Instruções da tarefa:
Indique todas as pessoas referidas pelo nome no texto sobre o Novo Banco, apresentado abaixo.

Texto fornecido:
Atualmente o fundo é
liderado pelo vice-governador José Berberan Ramalho e não tem meios
próprios, recorrendo aos recursos técnicos do Banco de Portugal
que, por sua vez, não tem valências para vender bancos, tendo
contratado assessores e consultores — o mais polémico foi o
ex-secretário de Estado, Sérgio Monteiro.
Outro especialista
lembra ainda que existem vários casos na Europa do euro onde existe
uma autoridade de resolução independente do supervisor, dando o
exemplo de Espanha.
Há apenas duas
ressalvas. O novo modelo teria de assegurar a independência desta
nova entidade pública face ao governo, sendo que a Comissão
Europeia não tem de dar parecer, mas tem de ser informada do novo
desenho.
A reserva mais
importante prende-se com o tempo de execução deste novo modelo que,
segundo um dos especialistas ouvidos pelo Observador, demoraria no
mínimo um ano a materializar. É certo que Catarina Martins impõe o
prazo do final do ano apenas para a aprovação da lei, mas ainda
assim, refere a mesma fonte, a sua redação teria de estar já muito
adiantada para esse prazo ser realizável.
O que não se pode
ou será muito difícil de fazer
A segunda condição
definida por Catarina Martins, que na verdade se divide em várias
subcondições, é muito mais difícil de executar, ou mesmo inviável
em alguns aspetos. A intenção de manter o Novo Banco na esfera
pública é o ponto que levanta mais impedimentos, de acordo com os
peritos ouvidos pelo Observador.
Esta exigência é
claramente incompatível com o compromisso assumido pelas autoridades
portuguesas junto da Direção-Geral de Concorrência europeia de
vender o Novo Banco no prazo de dois anos (até agosto de 2016). O
Novo Banco, assinala um dos especialistas ouvidos, é um bando de
resolução, ou seja, tem uma natureza transitória.
Portugal pode pedir
mais tempo para vender, o prazo foi aliás estendido esta semana, mas
não pode abdicar da venda, porque foi uma condição fundamental
para a obtenção da luz verde de Bruxelas à solução aplicada ao
Banco Espírito Santo em agosto de 2014.

Secção de dados:
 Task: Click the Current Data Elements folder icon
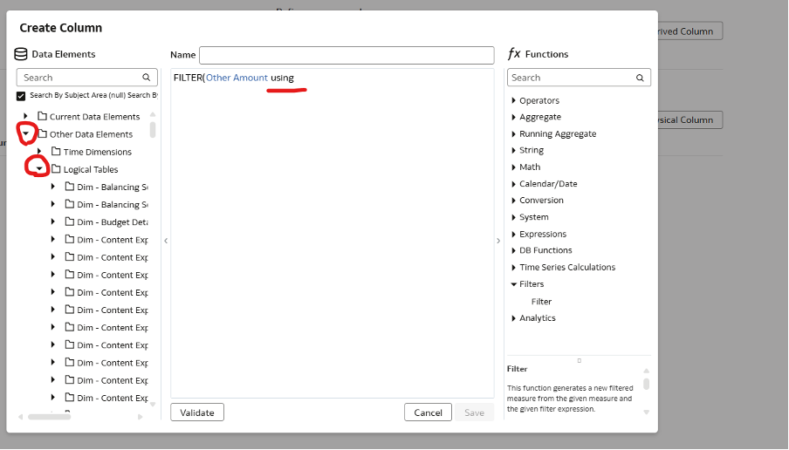point(41,116)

Resposta abaixo:
José Berberan Ramalho
Sérgio Monteiro
Catarina Martins